The essence of realism is its attention to the exercise of power through which political actors pursue their goals of realizing desirable consequences. From the realist point of view, political actors aim at either maintaining or altering the status quo by getting others either to do what they otherwise would not do, or to refrain from doing what they otherwise would do. In other words, power relations and prudent actions are at the core of realism. The primary purpose of this article is to examine why this realist school of international relations went through changes of its analytical foci from the Interwar Era to the Nuclear Era in the twentieth century.

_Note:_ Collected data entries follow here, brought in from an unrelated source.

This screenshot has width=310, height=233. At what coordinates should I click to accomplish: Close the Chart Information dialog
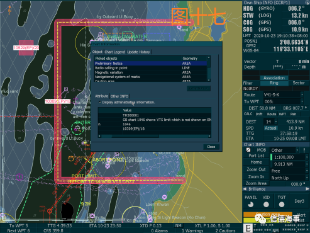pyautogui.click(x=211, y=147)
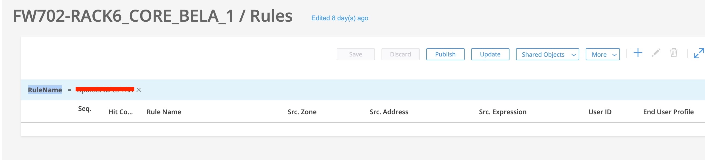
Task: Open the Edited 8 day(s) ago link
Action: pos(340,18)
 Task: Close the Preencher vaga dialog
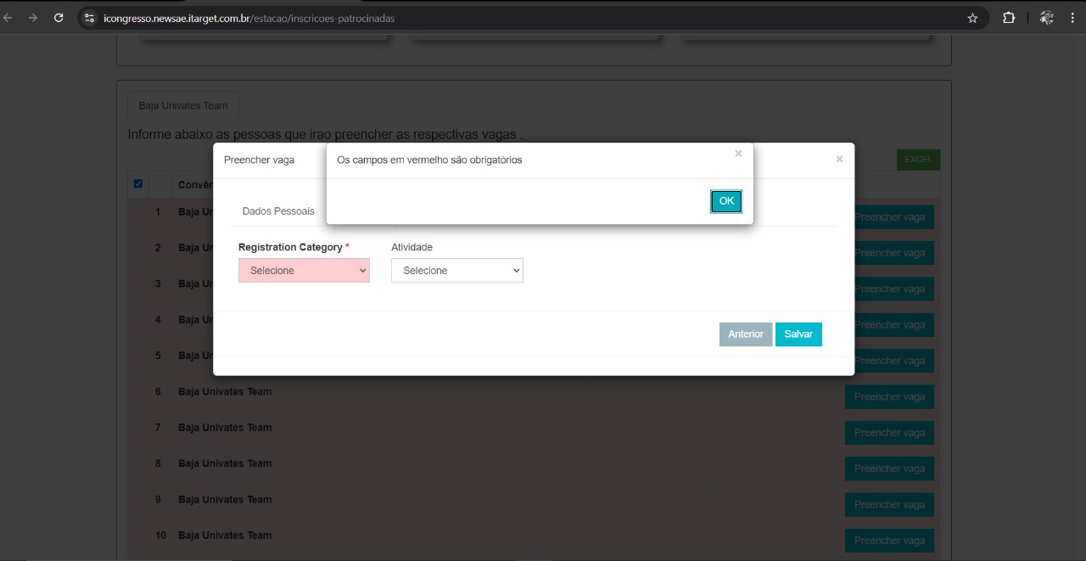[839, 159]
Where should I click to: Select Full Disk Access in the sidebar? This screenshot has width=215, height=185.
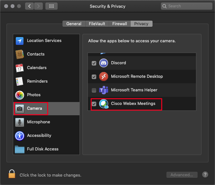tap(42, 149)
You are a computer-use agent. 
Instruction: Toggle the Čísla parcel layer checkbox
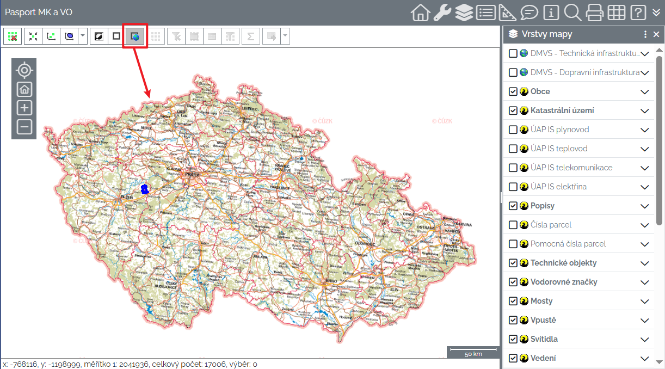[x=513, y=225]
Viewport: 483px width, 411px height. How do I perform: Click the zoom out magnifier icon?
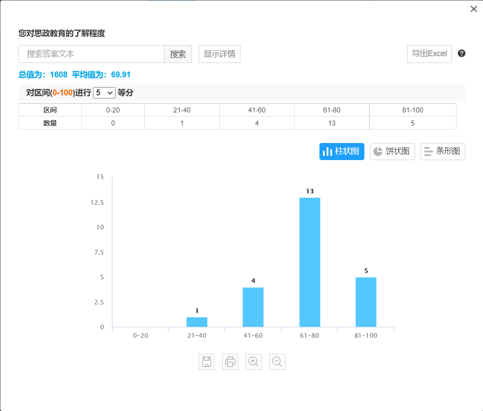277,362
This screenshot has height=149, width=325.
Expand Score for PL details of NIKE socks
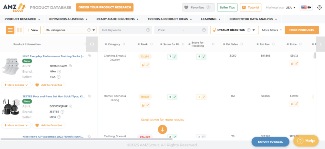(175, 57)
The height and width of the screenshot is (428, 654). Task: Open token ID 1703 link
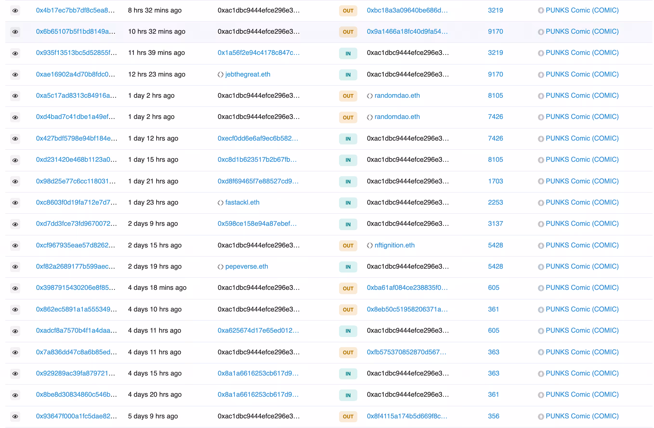click(495, 181)
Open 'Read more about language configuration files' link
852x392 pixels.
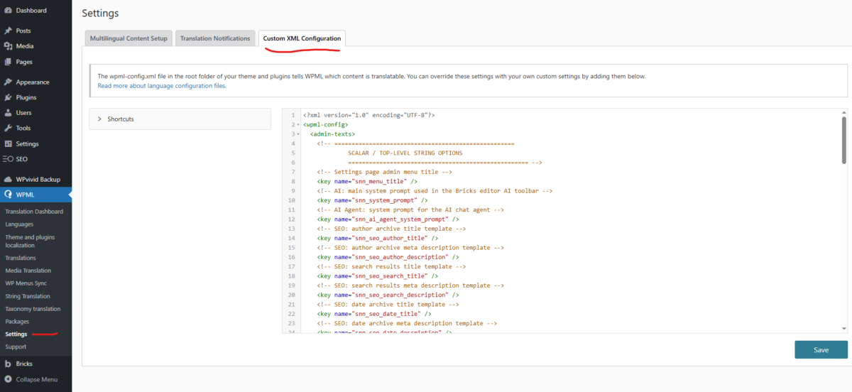[162, 85]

The realism of the Interwar Era found its target of criticism in liberalism, which totally ignored the conflict of interests among major powers over the status quo. E. H. Carr in particular severely criticized the liberal defense of the status quo. Then, the ideological confrontation between the two crusading superpowers during the Cold War directed the realist research to the misperception of intentions. Hans Morgenthau, for instance, fully understood the seriousness of the security dilemma in the Cold War context, in which the intention of the liberal United States was naturally misperceived by the Soviet Union as demanding for change of the status quo in her favor and this misperception exacerbated the prospect for negotiated settlement of conflicts. Finally, the nuclear arms race during the Cold War generated awareness among realists that the avoidance of total nuclear war was in common interests between the Cold War rivals. In this context, realists came to be aware of not only the risks of misperceived threats but also those of misperceived promises among states. This article stresses that Yoshikazu Sakamoto, placed in a proper historical context, should be re-read as one of the few Japanese scholars of international politics, who chose to theoretically tackle contemporary American realist questions, often associated with Hans Morgenthau and Thomas Schelling.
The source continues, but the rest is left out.